DDR in the world varies from 0.05 to 450 g m-2 year-1 (Lawrence and Neff, 2009). Identifying dust sources and estimating dust emission rates are necessary, especially for investigating atmospheric dust pollutions (Lu et al., 2007). The extent of dust effects on air quality, public health and climate depends on the particle size and chemical composition of dust (Zheng et al., 2010). Generally, the chemical and mineralogical properties of dust particles are similar to those of the soil from which they are derived (Lawrence and Neff, 2009). Iran is not only one of the world’s major sources of dust formation (Sing and Sing, 2010), but also the geographical distribution of atmospheric dust shows that DDR in this country is very high (Tanaka and Chiba, 2006).

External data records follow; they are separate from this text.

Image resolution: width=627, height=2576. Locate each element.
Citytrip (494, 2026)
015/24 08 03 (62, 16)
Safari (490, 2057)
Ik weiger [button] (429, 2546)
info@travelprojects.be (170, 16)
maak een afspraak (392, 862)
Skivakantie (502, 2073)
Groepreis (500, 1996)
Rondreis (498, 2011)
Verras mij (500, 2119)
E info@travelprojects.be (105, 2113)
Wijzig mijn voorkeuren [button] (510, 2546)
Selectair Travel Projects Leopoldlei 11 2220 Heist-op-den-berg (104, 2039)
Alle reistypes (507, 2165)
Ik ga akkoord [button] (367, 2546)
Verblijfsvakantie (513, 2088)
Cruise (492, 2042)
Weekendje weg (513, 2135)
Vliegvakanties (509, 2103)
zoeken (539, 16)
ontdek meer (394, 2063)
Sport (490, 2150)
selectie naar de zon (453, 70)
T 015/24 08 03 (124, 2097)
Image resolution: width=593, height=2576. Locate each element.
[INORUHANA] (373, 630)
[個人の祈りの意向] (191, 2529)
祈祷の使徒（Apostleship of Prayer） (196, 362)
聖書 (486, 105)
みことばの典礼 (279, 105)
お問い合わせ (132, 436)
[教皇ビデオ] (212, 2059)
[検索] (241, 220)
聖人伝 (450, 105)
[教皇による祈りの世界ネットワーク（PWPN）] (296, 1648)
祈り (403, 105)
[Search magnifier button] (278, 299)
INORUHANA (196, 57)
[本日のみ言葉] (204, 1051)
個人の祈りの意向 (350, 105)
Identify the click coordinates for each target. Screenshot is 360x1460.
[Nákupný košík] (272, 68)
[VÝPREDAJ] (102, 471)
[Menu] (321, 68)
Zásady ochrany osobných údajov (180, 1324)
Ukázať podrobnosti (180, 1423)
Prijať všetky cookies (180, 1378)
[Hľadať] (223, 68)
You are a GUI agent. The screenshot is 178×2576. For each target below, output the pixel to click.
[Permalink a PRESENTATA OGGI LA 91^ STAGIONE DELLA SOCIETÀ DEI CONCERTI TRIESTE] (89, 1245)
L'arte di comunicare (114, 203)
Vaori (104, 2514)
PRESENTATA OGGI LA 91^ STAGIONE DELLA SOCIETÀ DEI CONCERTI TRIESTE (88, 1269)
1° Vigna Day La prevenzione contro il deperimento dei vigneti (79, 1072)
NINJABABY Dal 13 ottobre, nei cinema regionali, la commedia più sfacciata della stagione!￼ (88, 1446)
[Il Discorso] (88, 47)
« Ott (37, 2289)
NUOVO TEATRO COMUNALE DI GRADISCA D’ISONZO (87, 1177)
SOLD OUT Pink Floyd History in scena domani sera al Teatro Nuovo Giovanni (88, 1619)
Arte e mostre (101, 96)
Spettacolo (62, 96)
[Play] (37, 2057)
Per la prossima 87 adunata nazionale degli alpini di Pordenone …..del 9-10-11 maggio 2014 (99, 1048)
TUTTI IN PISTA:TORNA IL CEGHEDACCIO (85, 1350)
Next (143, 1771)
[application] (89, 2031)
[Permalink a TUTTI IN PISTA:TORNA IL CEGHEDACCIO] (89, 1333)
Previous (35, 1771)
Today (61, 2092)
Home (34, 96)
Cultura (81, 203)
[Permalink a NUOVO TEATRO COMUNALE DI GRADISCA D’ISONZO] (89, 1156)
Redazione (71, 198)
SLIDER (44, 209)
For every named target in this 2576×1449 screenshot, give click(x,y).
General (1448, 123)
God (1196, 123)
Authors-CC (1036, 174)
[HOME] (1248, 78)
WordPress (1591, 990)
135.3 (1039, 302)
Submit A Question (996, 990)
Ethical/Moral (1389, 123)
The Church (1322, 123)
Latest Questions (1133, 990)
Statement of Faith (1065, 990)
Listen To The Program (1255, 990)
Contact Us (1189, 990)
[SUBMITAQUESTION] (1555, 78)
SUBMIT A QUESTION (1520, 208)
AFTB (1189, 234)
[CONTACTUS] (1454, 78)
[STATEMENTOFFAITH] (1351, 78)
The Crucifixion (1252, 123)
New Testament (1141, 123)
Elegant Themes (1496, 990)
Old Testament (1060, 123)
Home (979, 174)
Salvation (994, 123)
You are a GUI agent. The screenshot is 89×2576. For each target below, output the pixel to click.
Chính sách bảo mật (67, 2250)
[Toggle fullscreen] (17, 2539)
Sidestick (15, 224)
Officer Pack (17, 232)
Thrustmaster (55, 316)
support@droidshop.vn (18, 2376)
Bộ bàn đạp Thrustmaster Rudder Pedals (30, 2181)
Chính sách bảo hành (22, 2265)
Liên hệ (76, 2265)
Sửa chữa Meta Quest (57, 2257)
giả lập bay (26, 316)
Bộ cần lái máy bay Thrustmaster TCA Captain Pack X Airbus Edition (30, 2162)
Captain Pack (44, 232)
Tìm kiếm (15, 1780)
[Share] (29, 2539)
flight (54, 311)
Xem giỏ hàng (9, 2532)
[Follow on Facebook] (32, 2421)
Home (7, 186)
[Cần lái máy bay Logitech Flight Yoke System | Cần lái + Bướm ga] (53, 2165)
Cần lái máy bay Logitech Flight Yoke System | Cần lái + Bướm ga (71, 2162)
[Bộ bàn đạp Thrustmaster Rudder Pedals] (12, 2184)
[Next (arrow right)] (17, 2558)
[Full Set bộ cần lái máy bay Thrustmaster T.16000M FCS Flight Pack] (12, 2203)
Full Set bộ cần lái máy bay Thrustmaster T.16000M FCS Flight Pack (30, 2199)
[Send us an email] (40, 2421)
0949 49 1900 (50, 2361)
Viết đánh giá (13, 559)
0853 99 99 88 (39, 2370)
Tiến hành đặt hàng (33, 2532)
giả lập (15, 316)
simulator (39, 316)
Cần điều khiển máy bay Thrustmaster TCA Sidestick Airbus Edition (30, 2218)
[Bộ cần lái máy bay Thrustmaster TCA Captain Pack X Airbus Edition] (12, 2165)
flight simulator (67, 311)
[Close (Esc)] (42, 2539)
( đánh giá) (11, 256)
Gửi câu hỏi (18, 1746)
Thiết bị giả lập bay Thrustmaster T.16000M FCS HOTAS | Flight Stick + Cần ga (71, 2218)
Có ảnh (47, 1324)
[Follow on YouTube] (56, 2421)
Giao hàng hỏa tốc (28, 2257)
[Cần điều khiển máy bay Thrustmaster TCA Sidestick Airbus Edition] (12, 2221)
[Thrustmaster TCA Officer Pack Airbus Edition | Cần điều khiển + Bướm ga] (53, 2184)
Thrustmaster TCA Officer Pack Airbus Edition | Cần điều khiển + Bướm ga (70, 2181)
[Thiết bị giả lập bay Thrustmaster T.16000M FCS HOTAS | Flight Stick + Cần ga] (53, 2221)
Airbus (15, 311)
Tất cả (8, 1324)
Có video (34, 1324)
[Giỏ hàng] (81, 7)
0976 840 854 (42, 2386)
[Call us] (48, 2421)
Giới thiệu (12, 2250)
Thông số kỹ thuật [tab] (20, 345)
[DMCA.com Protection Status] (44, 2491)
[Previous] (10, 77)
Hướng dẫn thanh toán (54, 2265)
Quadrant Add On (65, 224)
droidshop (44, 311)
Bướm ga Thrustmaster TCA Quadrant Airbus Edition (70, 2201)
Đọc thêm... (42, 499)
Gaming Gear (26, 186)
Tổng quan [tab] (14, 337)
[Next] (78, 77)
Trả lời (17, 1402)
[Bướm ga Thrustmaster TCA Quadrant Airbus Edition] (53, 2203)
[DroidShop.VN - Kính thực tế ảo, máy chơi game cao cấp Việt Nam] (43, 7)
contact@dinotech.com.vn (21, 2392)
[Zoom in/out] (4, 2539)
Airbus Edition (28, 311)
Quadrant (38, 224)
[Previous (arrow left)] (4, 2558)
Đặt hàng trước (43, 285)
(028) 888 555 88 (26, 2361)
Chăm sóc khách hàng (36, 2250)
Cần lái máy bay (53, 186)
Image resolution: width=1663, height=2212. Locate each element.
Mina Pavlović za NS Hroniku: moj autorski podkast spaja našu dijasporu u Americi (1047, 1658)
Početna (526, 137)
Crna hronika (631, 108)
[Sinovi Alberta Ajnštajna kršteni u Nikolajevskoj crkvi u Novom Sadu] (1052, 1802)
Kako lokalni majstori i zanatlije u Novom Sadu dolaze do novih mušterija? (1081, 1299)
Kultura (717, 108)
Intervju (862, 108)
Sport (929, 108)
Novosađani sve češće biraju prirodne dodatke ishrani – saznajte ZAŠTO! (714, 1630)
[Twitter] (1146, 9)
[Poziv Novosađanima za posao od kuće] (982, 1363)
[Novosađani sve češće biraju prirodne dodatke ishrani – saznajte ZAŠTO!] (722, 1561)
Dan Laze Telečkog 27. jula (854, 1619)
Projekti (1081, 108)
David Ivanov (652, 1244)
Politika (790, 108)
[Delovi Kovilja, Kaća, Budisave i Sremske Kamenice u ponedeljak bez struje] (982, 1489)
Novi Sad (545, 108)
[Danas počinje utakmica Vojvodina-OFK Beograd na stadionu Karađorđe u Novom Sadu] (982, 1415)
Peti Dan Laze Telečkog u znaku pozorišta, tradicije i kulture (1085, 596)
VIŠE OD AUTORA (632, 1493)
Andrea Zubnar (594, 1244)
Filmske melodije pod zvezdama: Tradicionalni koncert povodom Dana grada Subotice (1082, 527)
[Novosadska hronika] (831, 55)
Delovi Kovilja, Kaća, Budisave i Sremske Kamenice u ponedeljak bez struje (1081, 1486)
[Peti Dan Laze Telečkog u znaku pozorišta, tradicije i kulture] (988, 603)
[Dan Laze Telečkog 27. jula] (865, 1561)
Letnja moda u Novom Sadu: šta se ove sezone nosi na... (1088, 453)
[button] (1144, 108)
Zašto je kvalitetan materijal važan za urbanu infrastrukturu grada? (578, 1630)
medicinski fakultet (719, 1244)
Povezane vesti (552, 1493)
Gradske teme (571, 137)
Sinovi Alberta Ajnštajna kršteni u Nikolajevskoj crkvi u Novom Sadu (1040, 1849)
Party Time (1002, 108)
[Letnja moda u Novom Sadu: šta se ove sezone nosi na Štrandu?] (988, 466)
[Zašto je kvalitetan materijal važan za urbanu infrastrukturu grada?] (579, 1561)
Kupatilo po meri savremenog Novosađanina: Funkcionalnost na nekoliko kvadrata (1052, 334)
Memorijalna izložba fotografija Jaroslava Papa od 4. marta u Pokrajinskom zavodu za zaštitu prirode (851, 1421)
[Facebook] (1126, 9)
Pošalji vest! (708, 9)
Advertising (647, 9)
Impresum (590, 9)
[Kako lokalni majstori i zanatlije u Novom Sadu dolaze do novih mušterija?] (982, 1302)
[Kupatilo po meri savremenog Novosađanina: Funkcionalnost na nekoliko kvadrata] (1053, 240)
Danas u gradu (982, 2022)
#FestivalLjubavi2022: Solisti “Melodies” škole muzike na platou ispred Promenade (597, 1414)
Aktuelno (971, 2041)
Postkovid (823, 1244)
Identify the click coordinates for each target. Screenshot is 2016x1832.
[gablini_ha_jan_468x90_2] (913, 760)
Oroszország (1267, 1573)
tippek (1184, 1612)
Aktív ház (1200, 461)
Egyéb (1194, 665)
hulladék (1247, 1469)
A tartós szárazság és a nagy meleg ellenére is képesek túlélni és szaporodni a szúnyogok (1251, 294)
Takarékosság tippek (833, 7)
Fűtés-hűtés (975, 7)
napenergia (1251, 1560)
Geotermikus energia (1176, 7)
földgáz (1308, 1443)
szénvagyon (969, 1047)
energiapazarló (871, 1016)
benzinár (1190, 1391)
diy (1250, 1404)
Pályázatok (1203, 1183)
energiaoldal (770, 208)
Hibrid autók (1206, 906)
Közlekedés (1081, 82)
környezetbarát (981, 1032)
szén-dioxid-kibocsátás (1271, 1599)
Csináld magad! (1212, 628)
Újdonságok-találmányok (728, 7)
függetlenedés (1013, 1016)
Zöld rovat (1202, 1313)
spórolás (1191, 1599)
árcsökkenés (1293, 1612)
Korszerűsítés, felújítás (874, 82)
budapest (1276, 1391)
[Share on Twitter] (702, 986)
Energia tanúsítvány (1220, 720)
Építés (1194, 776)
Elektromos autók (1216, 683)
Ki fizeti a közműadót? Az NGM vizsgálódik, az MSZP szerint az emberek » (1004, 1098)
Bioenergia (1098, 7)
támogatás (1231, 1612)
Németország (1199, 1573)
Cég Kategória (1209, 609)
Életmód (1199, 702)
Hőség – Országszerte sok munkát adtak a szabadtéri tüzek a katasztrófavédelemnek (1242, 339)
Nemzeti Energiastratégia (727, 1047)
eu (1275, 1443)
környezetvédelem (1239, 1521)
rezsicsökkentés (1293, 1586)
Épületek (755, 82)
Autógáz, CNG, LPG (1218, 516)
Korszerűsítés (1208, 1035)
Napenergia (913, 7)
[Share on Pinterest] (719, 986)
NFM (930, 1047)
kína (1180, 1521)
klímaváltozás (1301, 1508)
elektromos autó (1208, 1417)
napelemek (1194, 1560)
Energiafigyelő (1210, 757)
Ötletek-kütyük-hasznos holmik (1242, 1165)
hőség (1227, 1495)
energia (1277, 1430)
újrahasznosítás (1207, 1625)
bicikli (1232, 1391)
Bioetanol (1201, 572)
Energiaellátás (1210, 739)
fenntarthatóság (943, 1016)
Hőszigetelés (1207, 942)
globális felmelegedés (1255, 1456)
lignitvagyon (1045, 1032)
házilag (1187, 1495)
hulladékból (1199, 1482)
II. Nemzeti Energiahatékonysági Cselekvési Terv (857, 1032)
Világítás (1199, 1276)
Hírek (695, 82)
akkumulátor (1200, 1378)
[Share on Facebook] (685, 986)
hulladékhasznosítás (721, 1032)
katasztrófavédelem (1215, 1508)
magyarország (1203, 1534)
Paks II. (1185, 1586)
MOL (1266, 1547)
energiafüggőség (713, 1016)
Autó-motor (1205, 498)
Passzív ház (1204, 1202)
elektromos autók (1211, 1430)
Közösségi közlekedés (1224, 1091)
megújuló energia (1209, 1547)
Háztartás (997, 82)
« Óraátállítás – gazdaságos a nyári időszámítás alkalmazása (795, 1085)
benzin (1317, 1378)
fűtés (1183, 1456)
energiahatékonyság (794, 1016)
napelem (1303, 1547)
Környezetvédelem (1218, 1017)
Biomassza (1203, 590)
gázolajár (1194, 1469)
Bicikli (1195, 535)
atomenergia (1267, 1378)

Various studies have been conducted on the physical and chemical properties, as well as the deposition rate of atmospheric dust in different regions of Iran (Zarasvandi et al., 2011; Hojati et al., 2012; Rashki et al., 2013; Norouzi et al., 2015; Naderizadeh et al., 2016). In recent years, the crisis caused by dust in Isfahan, a historical city in central Iran, has been claimed as one of the worst natural disasters affecting the daily life of citizens as well as the regional economy. The province of Isfahan is one of Iran’s arid and semi-arid regions, having vast natural and anthropogenic sources for dust production. Currently, the main dust source in Isfahan city is the Segzi plain, located at the east. In addition, the Gavkhouni wetland with an area of 47 000 ha in the southeast of Isfahan (52 39 E, 32 25ˊ N), is one of the most valuable aquatic ecosystems of the region and plays a vital role for sustainable development. However, in recent years, the quality and quantity of this wetland’s water have declined and destruction of this natural ecosystem has begun. Upstream diversions, as well as unfair management of water resources have led to reduced inflows downstream and undesirable ecological effects on the Gavkhouni wetland. On the other hand, excessive input of untreated industrial and domestic wastewater from Isfahan has influenced the quality of the wetland’s water. Drought occurrences arising from climate change have intensified all of these problems in recent years. These conditions have had adverse impacts on the Gavkhouni wetland and have changed the hydrological regime of this natural ecosystem. Subsequently, it has turned into a saltpan.
Effects of the dried-up Gavkhouni wetland could be classified as ecological, social, economical and health-related issues. The main problem appears to be the salt desert with an area of 47 000 ha that is covered with a thick salt deposit. When drought happens, wind carries the salts, chemicals, heavy metals, fertilizers and pesticides deposited in the wetland basin to other areas. These materials damage agricultural lands, pollute the ecosystem and cause a variety of diseases in affected rural and urban areas, especially Isfahan city.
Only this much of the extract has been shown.